Inflation figures are calculated from a set basket of goods and services, and if inflation increases it does not mean that all prices in that basket have gone up, only that the aggregate for the whole basket of goods and services has gone up since the last inflation figures were calculated.


How high is high? In countries that suffered hyperinflation such as the Weimar Republic around 1923 and Zimbabwe around the late 1990s this certainly did happen on a daily basis. E.g.

One boy, who was sent to buy two bread buns, stopped to play football and by the time he got to the shop, the price had gone up, so he could only afford to buy one.


One father set out for Berlin to buy a pair of shoes. When he got there, he could only afford a cup of coffee and the bus fare home.

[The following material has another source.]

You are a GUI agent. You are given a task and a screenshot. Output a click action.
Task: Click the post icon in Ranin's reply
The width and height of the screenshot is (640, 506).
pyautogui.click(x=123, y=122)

At the height of the country's economic crisis that year, prices were rising at least twice day, with Zimbabweans forced to carry cash around in plastic bags just to buy basic items.


It can take a while for inflation to seep into all aspects an economy and be felt by a consumer. Often, things that consumers use the most (like gasoline, wheat products, corn products, soy products, and sugar), are commodities spread across global markets with their own pricing which may be impacted by inflation in any given country.

Also, inflation can be beneficial in some ways. A $500/month mortgage payment was a big deal 30 years ago, and now would be considered trivial. That's entirely because of inflation.

Run-away inflation, where people are burning the currency to stay warm, is a different beast altogether. Be wary of people who conflate inflation, consumer pricing, and destructive currency devaluation, because they're not the same things.

  • I think you need clarification on that beneficial example. I think what you are trying to say is that you borrowed money before the inflation and paid it back in dollars that are worth less. Of course this is factored into the interest rate.